I suspect that when he has his first IEP (individual education plan, or words to that effect) December third, they are going to say, "Oh BOY does he qualify!" I'm actually kind of laughing and shaking my head about it. I've said for at least a year that he is a distilled, purified collection of all the quirks in my family. When you put them all together, you get the social worker who talked to us saying, "I don't know, some of this is pretty well 'on the spectrum'," but if she met everyone whose genetics he shares who's said, "Hey, I did such-and-such", she would see it as more coincidental than alarming.

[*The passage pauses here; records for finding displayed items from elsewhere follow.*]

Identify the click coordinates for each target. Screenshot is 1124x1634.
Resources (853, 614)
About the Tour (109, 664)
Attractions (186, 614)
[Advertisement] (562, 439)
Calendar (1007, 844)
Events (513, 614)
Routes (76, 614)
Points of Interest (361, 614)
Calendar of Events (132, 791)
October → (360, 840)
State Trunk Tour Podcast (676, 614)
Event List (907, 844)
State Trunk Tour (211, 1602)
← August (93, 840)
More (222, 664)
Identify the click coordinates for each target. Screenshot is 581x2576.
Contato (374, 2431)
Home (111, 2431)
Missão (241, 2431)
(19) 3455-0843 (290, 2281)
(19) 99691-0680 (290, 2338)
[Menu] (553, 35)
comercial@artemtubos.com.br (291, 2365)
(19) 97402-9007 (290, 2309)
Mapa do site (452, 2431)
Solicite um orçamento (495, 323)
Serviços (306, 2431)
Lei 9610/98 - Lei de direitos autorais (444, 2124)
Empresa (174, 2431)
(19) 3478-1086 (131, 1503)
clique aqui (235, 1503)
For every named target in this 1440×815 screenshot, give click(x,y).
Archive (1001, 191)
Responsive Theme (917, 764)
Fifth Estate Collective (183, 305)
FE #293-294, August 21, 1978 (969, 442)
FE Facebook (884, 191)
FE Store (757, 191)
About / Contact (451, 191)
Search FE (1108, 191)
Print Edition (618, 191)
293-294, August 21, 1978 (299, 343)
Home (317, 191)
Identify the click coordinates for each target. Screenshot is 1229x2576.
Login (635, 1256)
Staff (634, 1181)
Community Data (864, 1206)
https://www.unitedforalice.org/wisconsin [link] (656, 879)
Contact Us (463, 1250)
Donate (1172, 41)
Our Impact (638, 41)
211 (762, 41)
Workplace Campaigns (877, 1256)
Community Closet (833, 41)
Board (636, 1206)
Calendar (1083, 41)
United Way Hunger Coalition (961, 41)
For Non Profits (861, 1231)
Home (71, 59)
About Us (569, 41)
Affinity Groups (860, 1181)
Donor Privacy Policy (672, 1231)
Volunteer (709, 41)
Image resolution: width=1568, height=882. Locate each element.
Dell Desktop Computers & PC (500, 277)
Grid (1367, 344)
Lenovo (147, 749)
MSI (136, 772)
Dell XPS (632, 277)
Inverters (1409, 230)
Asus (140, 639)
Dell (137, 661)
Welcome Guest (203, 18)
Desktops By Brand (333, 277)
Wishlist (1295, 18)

One of her concerns was my answer to whether he plays with a group, or by himself, when with peers. I'd already said he gets along GREAT with older kids. I pictured the preschool crowd after church, and said he'd be wherever the toy he wanted was - but playing with it solo, not partnering with anyone else. Unless it's a chasing and squealing game, of course (duh). Her forehead looked concerned at that, so I explained that it's not that he doesn't like the other kids, he interacts happily with anything chasey-squealy, it's that he knows how HE wants to play with that dollhouse (yes, dollhouse) and he'd rather just be the one playing with it than have to work it out with another kid. He arranges stuff, points to it and says stuff, then lays down on his tummy to survey his work. It got to be a long and clumsy explanation, because I kept avoiding phrases like, "He has all the 'play' laid out in his head" and other such terms that might REALLY imply something wrong. But that's what it is, and I know, because I did that. I DO that. She didn't see that explanation as comforting. Isn't she glad I didn't mention his phase of assaulting other toddlers that Misty theorized had something to do with eye contact and a first-strike approach to making sure the other kids kept their distance (but he smiled big and wide the whole time, because he wanted to be friendly, which was actually more disturbing from a horror movie standpoint than if he'd looked mad)? I mean, I could have told her some really weird stuff. She should thank me for not having done so.
She described him using our favorite adjective, "scattered", meaning that no one told him you're supposed to learn things in a certain order, and so he isn't, or perhaps someone did tell him and he just laughed, which is actually more likely. She also said his definition of sharing ("I give you this, you give me that thing you have that I want!") is not sharing. It's bribery. We laughed and said that's why we call it the Sharing GAME. He's two, seriously. Sharing is a game, and it's how you get what you want! She didn't have much of a sense of humor. We, on the other hand, kept finding things to laugh at. Like she asked about his temper - we said he will go along quite amiably and pleasantly so long as he wishes to, and when he no longer wishes to, he doesn't. And then I started giggling again. "So is he stubborn?" We said, "When he wants to be!" and of course I giggled at that too. Had she never met a Boss Child before? (the phenomenon of Boss Children will be its own post at some point)
When the three therapists who had been following Kittyboy came back, I described the odd clumsiness we see sometimes, that I thought they wouldn't see because it seems to be more of a problem in places he knows better (where he then pays less attention), and they said they had definitely been wondering about that. They also said they wanted us to have his vision tested. They couldn't get him properly "conditioned" for the test, so they can't really say if he failed or not, but he didn't do well, he blinked and squinted a lot and then did better when they brought the card up much closer to his face. Considering that when Grandma was in the hospital in Missouri, Kittyboy was playing "Where's Waldo?" with crosses - there would be a crucifix by a reception desk across a large lobby and he would see it - and his scalpel-sharp vision for anything church related or anything that interests him (anything Veggie Tales, anything Winnie the Pooh), I attribute it to processing, not mechanics. I'm sure his eyes are just fine, just like all his hearing tests that showed him hearing better than I do, back when he was playing deaf in therapy. But we've got an appointment for him New Year's Eve to rule out a very early need for glasses. The more we rule out, the clearer the real issues become.
Monday, we had five people besides ourselves - nurse, social worker, OT, ST, and psychologist. December third, we will have eight. It just gets curiouser and curiouser!